A watch commander at the Hollywood station told Palka about the allegations the same day, a person familiar with the situation told The Times.
That night, Palka left a voicemail for Ian Metrose — his contact at CBS, who was the network’s senior vice president for talent relations. The following day, after being directed by his boss, Metrose asked Palka for a copy of the confidential complaint. Palka sent an unredacted version that contained Golden-Gottlieb’s name, address and other identifying information, the New York attorney general’s report said.
Moonves was so concerned that he sought to meet Palka in person.
“Would [he] meet me for a cup of coffee?” Moonves asked Metrose, according to the report, which outlined a $30.5-million settlement reached by CBS’ parent company, Paramount Global, to resolve the sexual assault claims. “It is uncomfortable, I understand. I just want clarity,” Moonves added. “I will meet him today near where he lives.”
Palka, Moonves and Metrose met at a restaurant and vineyard in Westlake Village, near the then-captain’s home.
The actions of former Cmdr. Cory Palka, a 34-year veteran of the LAPD who mingled with celebrities, are under scrutiny.
Palka promised to keep Moonves apprised of Golden-Gottlieb’s interactions with the LAPD and the district attorney’s office. He then worked to keep the woman quiet, according to the attorney general’s report, even telling Moonves’ attorney, Blair Berk, and Metrose that the detective investigating the allegations would “admonish the accuser tomorrow about refraining from going to the media and maintaining ‘her’ confidentiality ... and honoring the integrity of the investigation.”
According to the report, Palka worked with an unnamed person in the elite Robbery-Homicide Division who was handling the case to ensure Golden-Gottlieb didn’t go public with her accusations. Palka told the CBS team he reached out to his LAPD contact and made sure Moonves’ lawyer was “the first and only point of contact.”

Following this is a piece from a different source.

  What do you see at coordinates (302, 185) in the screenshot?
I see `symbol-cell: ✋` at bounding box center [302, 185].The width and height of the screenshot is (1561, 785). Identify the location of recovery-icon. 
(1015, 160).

Golden-Gottlieb’s claims did not become public until July 2018 after six other women alleged sexual misconduct in a New Yorker story. The case had been rejected by the office of then-Dist. Atty. Jackie Lacey in February that year. The Times obtained a redacted copy of the declination to pursue charges that protected her identity, and for first time time revealed the sexual assault investigation by the LAPD.

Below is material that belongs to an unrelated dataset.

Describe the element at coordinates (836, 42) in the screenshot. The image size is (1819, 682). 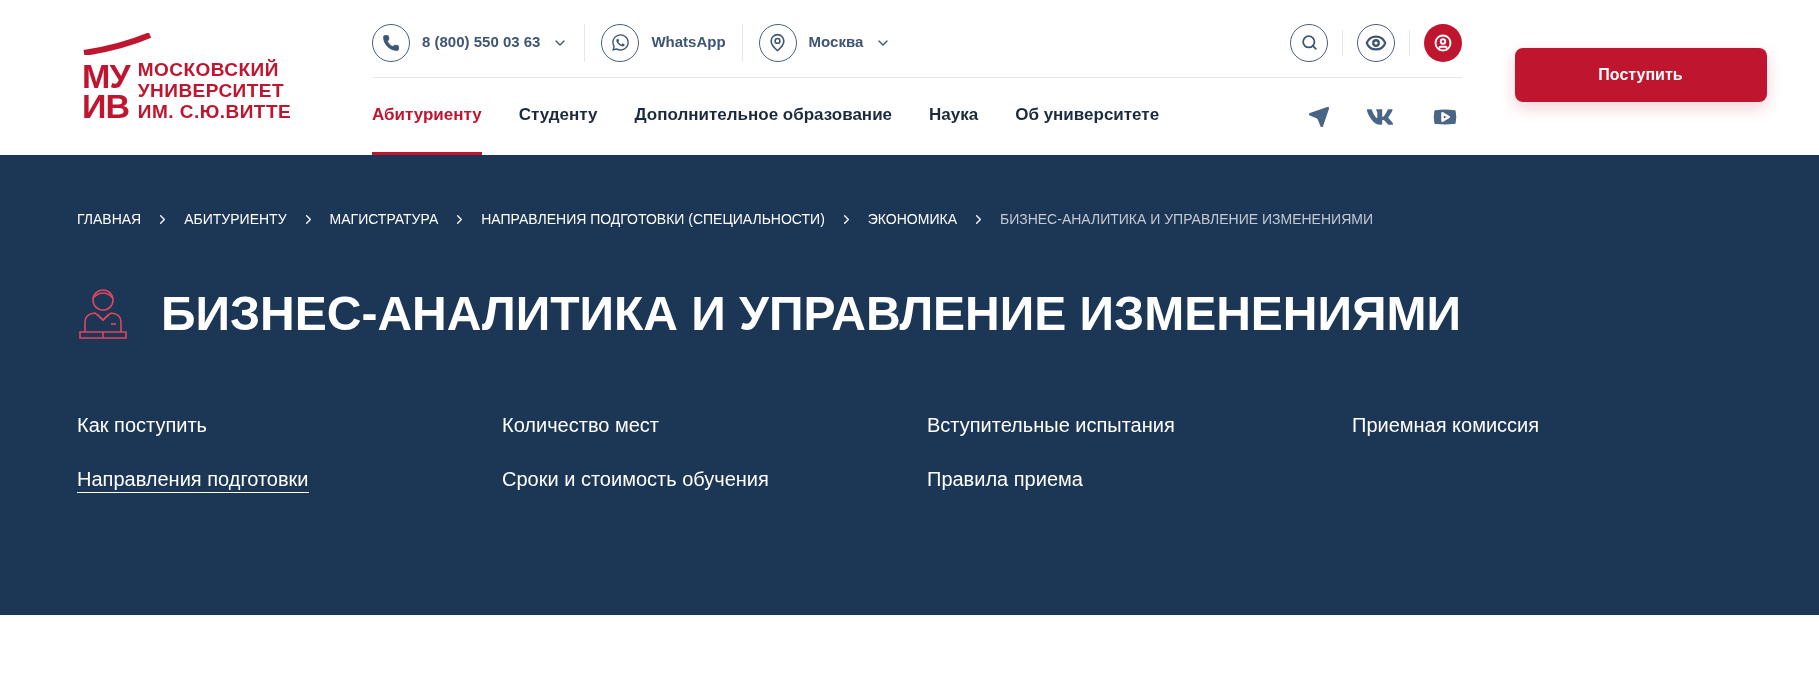
I see `contact-link: Москва` at that location.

She then spoke to the New Yorker detailing her account along with several other women, and Moonves became the first public media company head ousted during the #MeToo movement. He told CBS his acts with Golden-Gottlieb were consensual.

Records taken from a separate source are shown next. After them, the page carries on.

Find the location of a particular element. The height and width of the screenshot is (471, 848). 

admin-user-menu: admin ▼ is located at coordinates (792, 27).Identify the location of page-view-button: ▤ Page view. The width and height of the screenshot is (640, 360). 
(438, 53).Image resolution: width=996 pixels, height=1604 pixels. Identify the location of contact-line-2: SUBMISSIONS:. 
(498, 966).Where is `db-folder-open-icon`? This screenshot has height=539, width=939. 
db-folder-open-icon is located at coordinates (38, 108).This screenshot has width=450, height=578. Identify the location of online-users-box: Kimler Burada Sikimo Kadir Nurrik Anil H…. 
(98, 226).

In November last year, LAPD Robbery-Homicide Division Det. Oscar Gamino presented an investigation of the 2017 case to the district attorney’s office.
“Out of an abundance of caution, I asked DB/RHD [Detective Bureau/Robbery-Homicide Division] to discuss the case file with L.A. D.A. for any feedback,” Moore told The Times. “They concur with the original declination.”
Gamino also appeared at the district attorney’s office last month, a day after a Times reporter sent him a series of questions about whether he discussed the case with Palka.
In a reply, Gamino wrote to The Times: “The case is being reviewed by Internal Affairs Detectives, and I’m not at liberty to discuss the matter.”
The Los Angeles Police Commission has asked its independent watchdog to oversee the investigation. LAPD Inspector General Mark Smith told the civilian police commission that he would examine the “department’s practices” for handling sexual misconduct cases and take a close look at its guidelines for off-duty bodyguard work by officers.